[Data items]
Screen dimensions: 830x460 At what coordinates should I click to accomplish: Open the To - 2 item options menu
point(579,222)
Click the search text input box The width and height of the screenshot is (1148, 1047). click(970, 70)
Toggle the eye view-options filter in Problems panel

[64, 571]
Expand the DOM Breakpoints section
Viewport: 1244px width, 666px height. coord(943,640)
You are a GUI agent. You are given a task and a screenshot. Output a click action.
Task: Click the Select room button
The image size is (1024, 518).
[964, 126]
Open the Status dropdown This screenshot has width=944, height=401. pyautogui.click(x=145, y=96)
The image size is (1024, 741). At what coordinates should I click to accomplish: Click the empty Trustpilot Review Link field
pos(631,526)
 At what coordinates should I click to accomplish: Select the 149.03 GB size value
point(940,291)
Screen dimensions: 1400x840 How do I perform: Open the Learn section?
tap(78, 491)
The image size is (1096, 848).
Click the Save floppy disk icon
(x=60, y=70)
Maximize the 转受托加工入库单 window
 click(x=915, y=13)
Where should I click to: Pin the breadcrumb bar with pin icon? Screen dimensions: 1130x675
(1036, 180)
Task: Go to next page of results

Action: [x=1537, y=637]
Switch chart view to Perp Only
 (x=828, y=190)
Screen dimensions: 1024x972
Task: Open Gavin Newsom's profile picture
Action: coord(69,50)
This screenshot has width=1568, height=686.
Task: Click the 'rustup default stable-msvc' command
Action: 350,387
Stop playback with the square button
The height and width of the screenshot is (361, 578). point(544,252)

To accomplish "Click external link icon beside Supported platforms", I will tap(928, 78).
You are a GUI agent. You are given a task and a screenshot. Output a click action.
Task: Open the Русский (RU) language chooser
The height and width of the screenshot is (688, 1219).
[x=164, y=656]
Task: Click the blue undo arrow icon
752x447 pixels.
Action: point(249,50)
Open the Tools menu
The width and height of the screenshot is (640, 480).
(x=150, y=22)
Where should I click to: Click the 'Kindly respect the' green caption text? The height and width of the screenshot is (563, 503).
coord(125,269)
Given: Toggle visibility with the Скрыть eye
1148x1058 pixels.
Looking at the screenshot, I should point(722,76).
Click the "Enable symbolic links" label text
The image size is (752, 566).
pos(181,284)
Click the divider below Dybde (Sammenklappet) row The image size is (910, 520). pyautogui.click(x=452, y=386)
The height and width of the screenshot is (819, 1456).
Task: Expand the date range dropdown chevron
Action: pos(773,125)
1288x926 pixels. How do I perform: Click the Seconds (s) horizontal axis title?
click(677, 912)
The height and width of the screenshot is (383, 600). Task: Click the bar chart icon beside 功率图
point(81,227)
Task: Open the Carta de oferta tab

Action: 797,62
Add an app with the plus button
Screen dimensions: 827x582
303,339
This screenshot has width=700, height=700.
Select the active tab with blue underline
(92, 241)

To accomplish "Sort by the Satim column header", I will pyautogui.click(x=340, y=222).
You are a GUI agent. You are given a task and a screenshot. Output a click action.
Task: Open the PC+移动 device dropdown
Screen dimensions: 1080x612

**Problem statement**. Quote only the lines from the one containing "Select the active tab with blue underline" through the final line of the records, with both ends included.

**Result of this task**.
Select the active tab with blue underline
(92, 241)

To accomplish "Sort by the Satim column header", I will pyautogui.click(x=340, y=222).
You are a GUI agent. You are given a task and a screenshot. Output a click action.
Task: Open the PC+移动 device dropdown
Screen dimensions: 1080x612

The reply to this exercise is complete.